§ **TASK STATEMENT**: Sift through the material below and return the lines with "each".

------

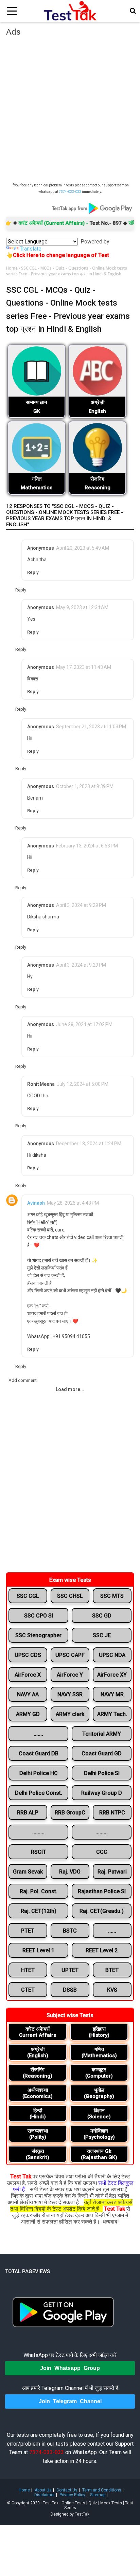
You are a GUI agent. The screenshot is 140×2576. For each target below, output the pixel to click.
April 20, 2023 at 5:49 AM (82, 548)
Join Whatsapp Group (70, 2368)
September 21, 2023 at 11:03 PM (91, 726)
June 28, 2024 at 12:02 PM (84, 1024)
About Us (43, 2490)
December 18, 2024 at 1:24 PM (88, 1143)
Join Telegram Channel (70, 2401)
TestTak (82, 2514)
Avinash (36, 1203)
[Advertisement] (70, 111)
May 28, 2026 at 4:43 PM (73, 1203)
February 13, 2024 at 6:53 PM (87, 845)
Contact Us (66, 2490)
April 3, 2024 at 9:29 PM (81, 905)
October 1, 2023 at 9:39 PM (84, 786)
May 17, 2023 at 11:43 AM (83, 667)
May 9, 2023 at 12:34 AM (82, 607)
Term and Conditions (101, 2490)
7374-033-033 (70, 192)
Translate (30, 248)
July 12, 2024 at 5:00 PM (82, 1084)
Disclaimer (44, 2494)
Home (12, 268)
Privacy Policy (72, 2494)
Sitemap (97, 2494)
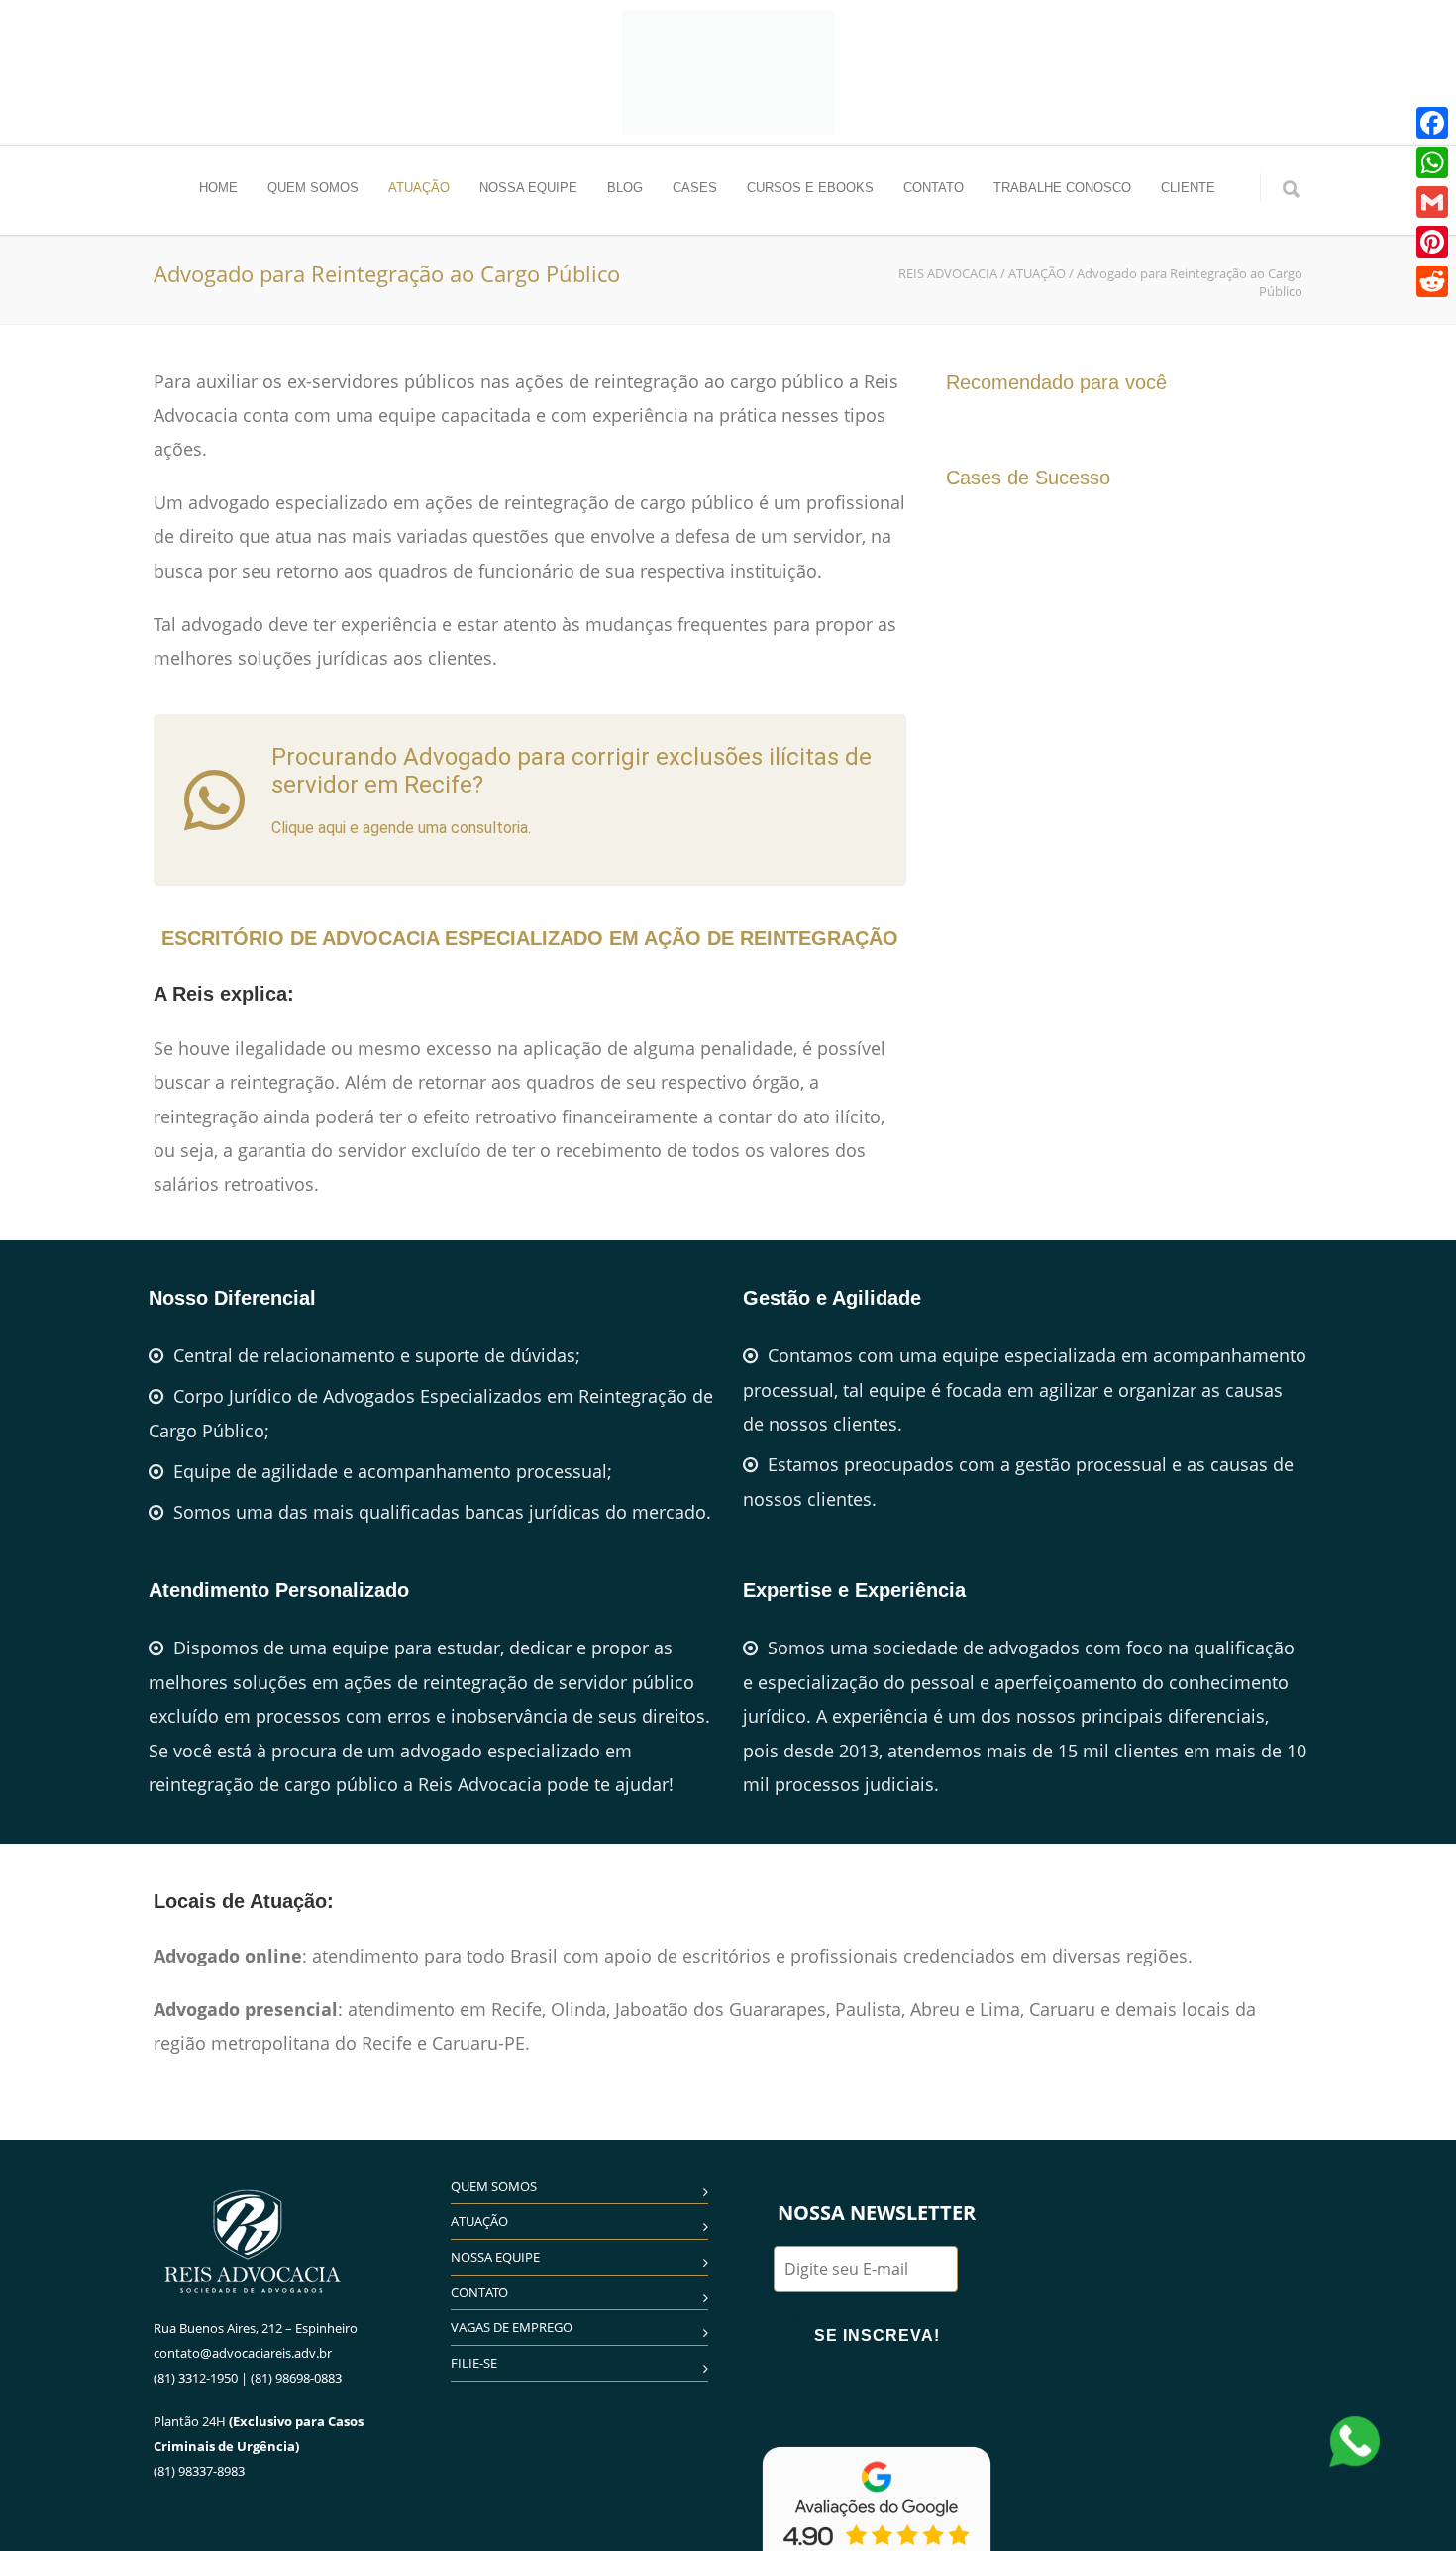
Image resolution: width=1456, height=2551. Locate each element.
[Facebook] (1432, 123)
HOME (218, 187)
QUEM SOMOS (313, 187)
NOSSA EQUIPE (528, 187)
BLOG (625, 187)
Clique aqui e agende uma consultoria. (401, 827)
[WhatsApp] (1432, 162)
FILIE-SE (474, 2363)
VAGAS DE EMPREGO (511, 2327)
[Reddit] (1432, 281)
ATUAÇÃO (419, 187)
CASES (695, 187)
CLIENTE (1188, 187)
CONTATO (933, 187)
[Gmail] (1432, 202)
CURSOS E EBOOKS (810, 187)
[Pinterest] (1432, 242)
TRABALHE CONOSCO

------

§ **EXERCISE OUTPUT**:
You are a GUI agent. The screenshot is 140×2576. For each target below, output the pixel to click.
Image resolution: width=1456, height=2551. Locate each element.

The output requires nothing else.